Start of THE DATA

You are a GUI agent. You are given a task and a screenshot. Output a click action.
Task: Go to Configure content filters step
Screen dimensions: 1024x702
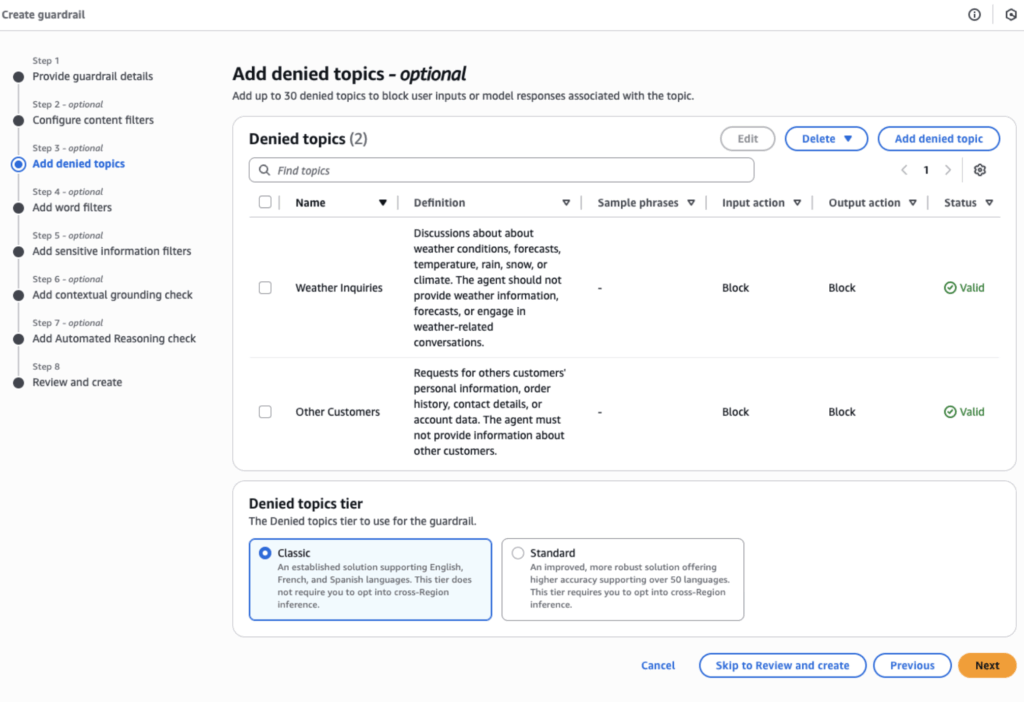coord(93,120)
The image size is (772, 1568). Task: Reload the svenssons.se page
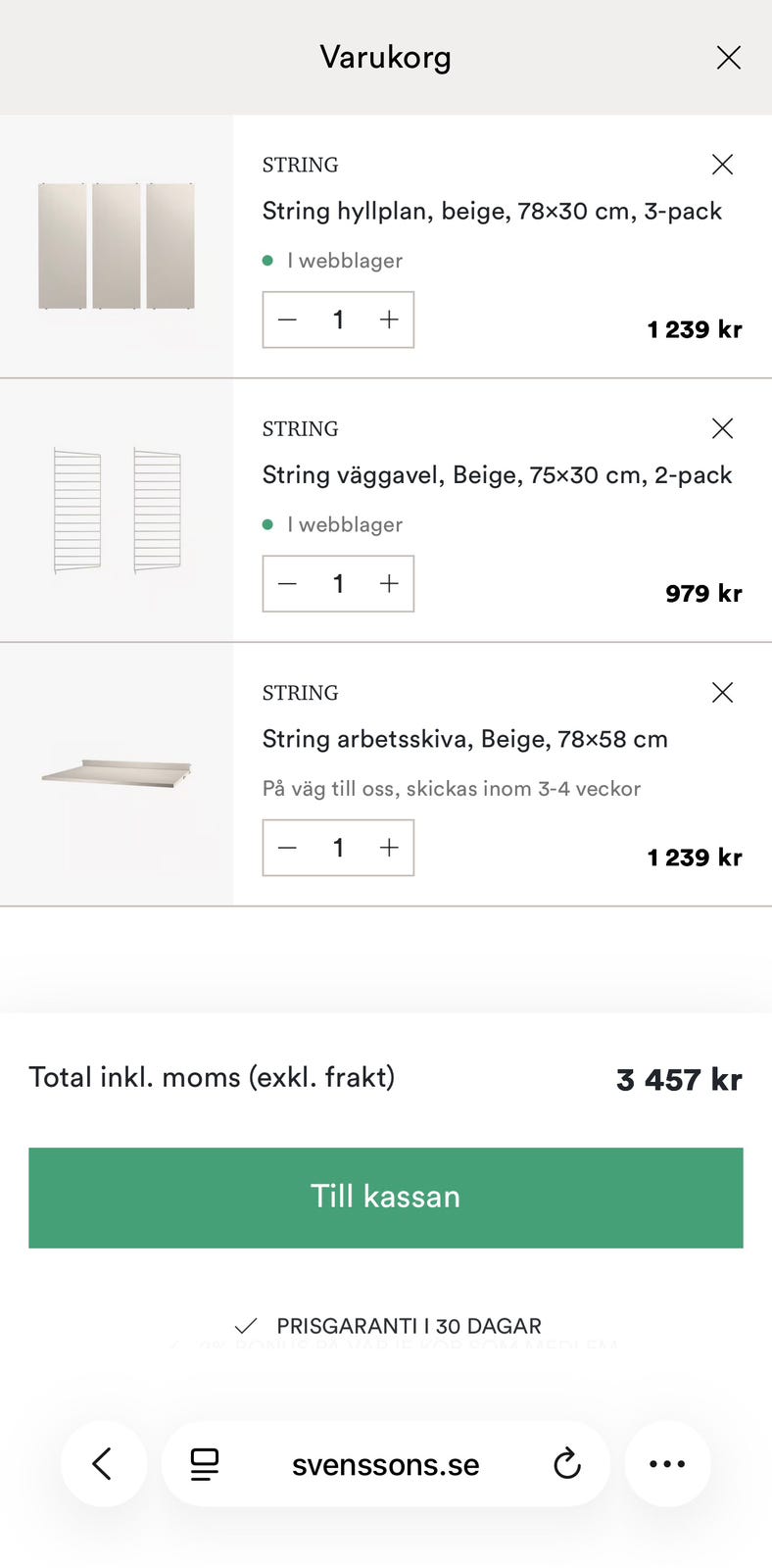point(567,1464)
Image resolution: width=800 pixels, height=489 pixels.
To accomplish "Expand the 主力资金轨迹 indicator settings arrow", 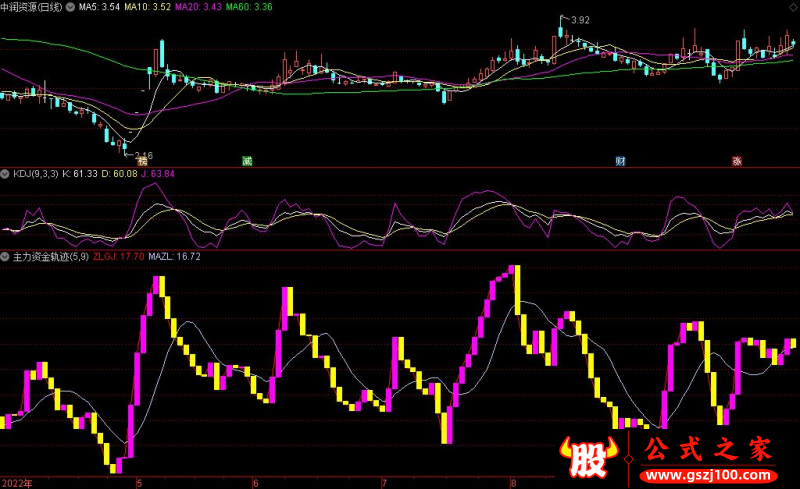I will tap(5, 257).
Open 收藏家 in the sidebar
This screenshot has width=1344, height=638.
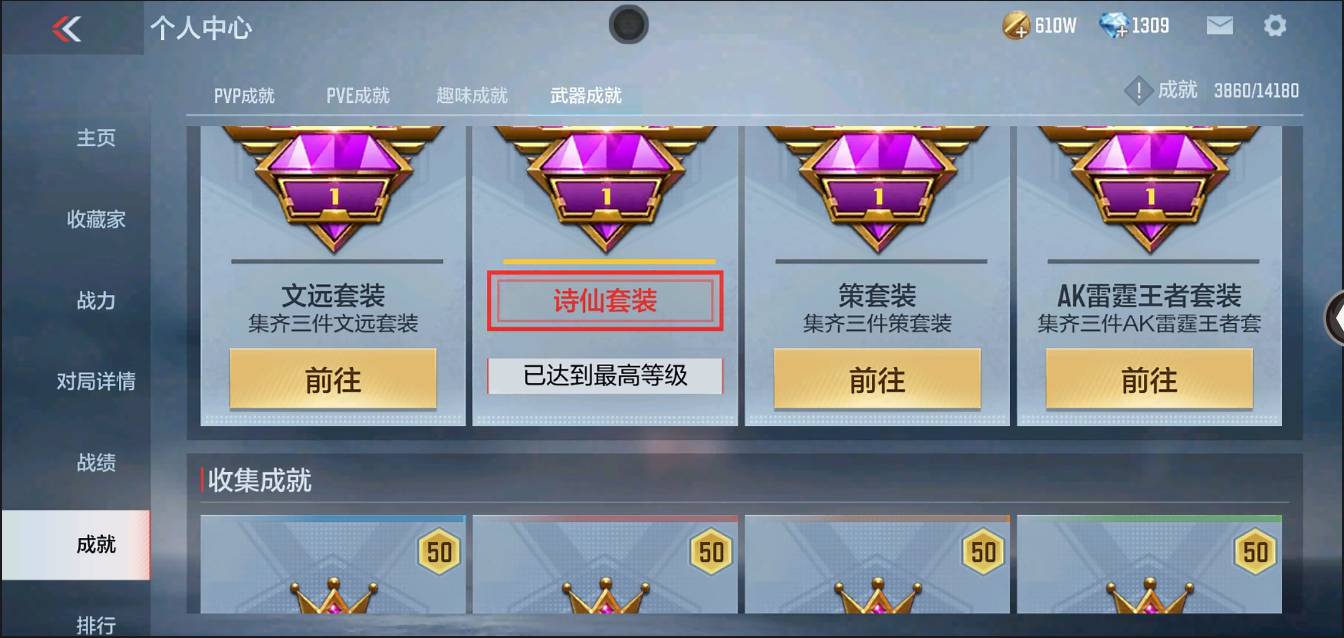[x=96, y=219]
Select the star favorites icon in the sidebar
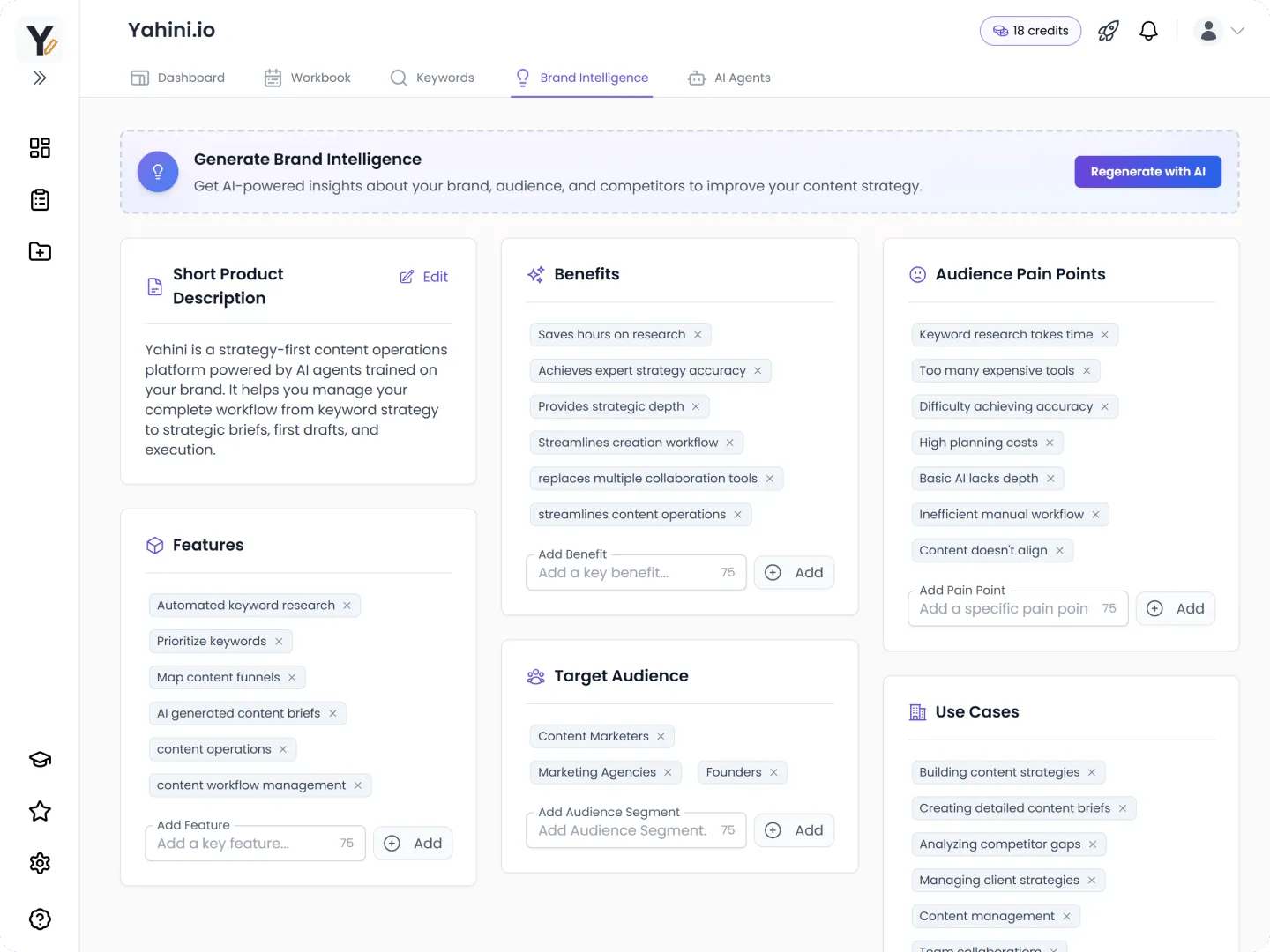Viewport: 1270px width, 952px height. point(39,811)
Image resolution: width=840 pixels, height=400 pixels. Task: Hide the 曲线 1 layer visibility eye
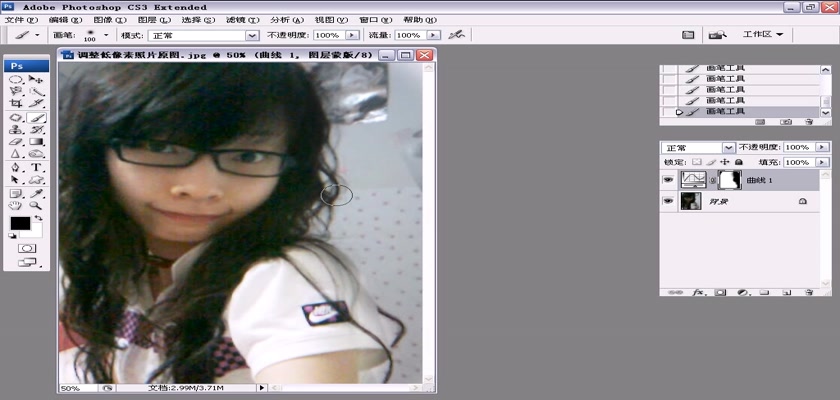tap(668, 180)
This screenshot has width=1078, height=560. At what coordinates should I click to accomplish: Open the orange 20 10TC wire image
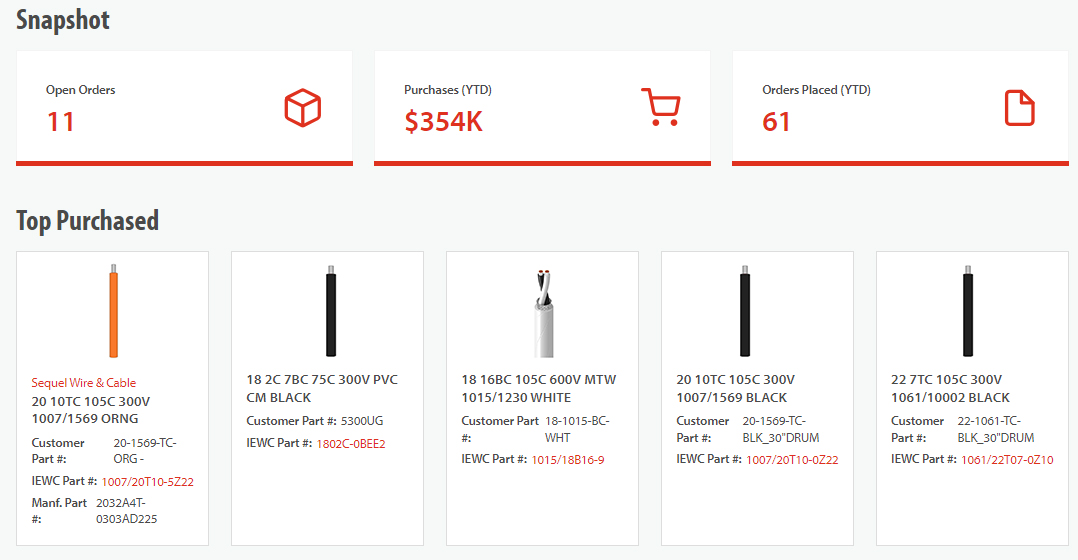[x=113, y=312]
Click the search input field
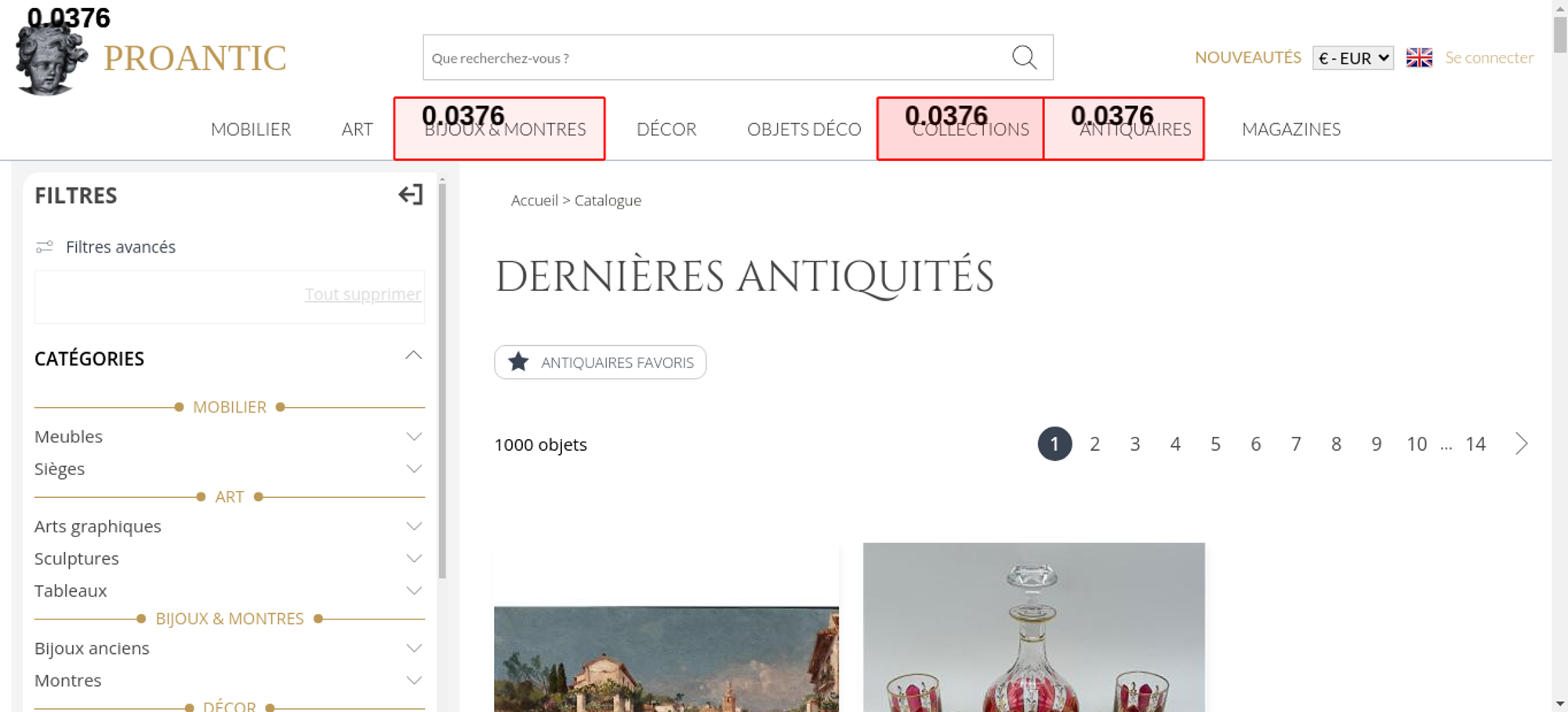The image size is (1568, 712). click(713, 58)
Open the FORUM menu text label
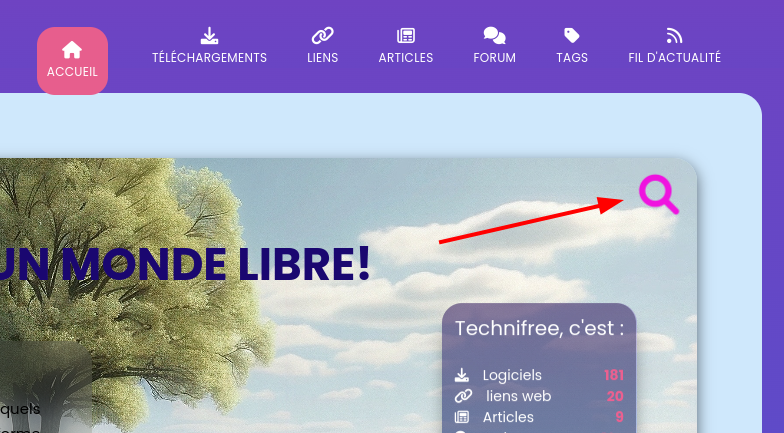Screen dimensions: 784x433 coord(494,58)
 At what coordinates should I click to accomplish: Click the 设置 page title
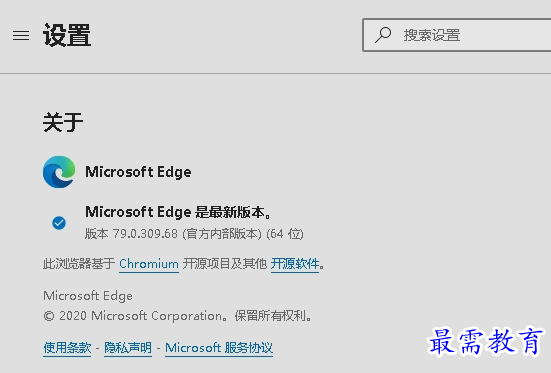[x=67, y=35]
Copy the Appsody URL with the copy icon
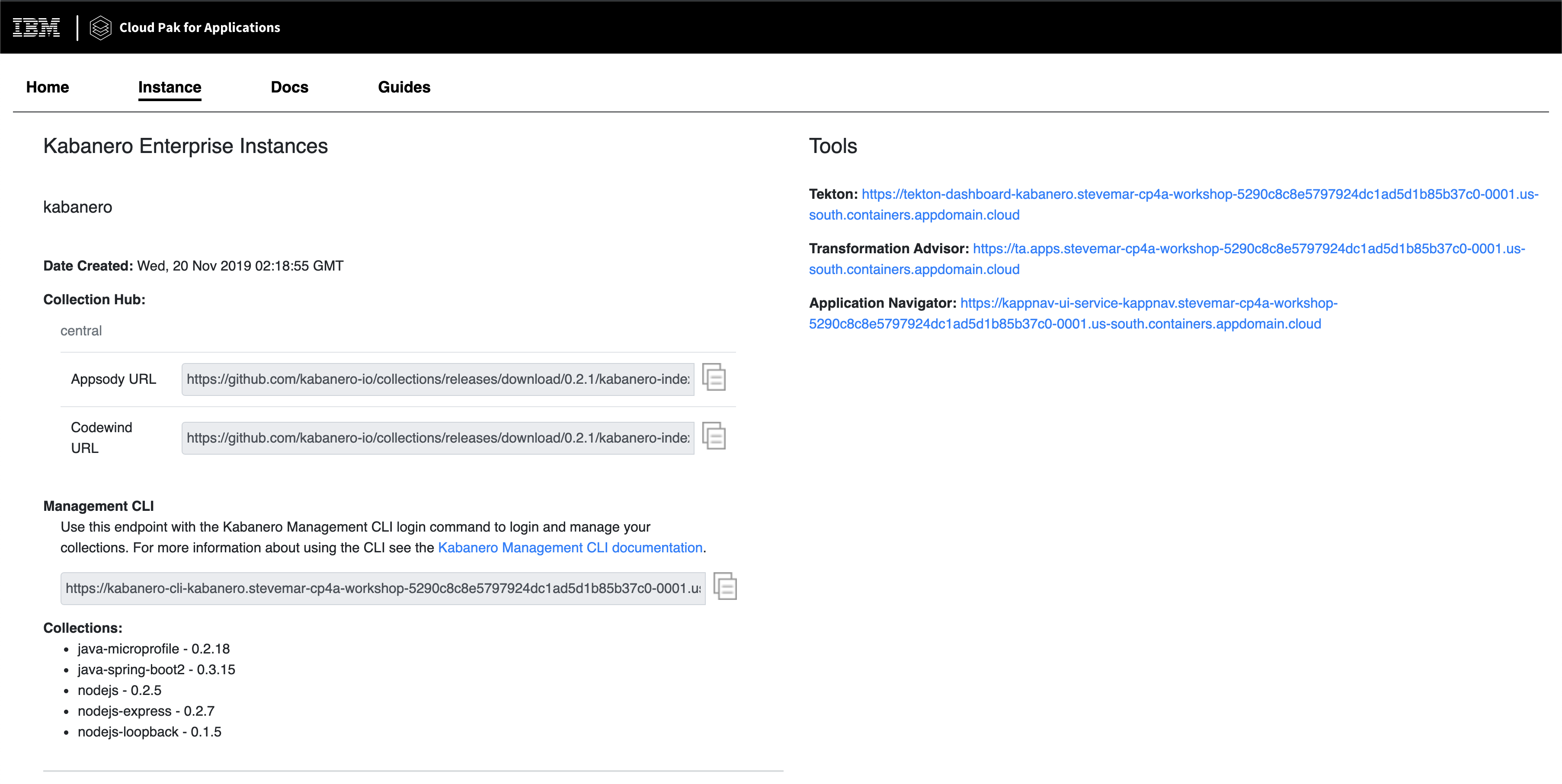Image resolution: width=1562 pixels, height=784 pixels. [x=714, y=377]
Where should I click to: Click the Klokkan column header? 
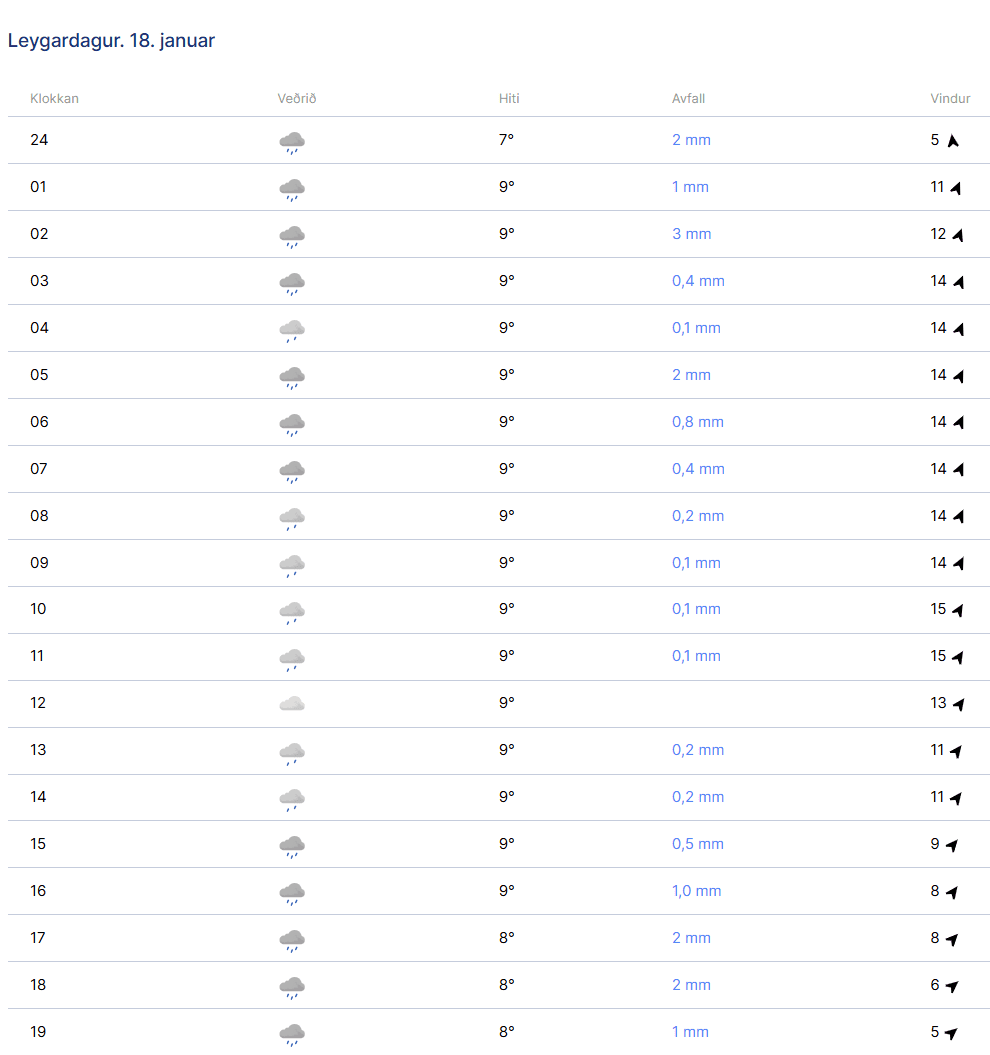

End of THE DATA

TASK OBJECTIVE
Each line from the beginning of the entries up to and including the one containing "Image resolution: width=800" must be restated exactly. Pictures are to be left out.

FINISHED EXERCISE
You are a GUI agent. You are given a task and a screenshot. Output a click action.
Task: Go to Configure content filters step
Screen dimensions: 1024x702
coord(93,120)
The image size is (772, 1568). Task: Reload the svenssons.se page
point(567,1464)
Image resolution: width=800 pixels, height=489 pixels.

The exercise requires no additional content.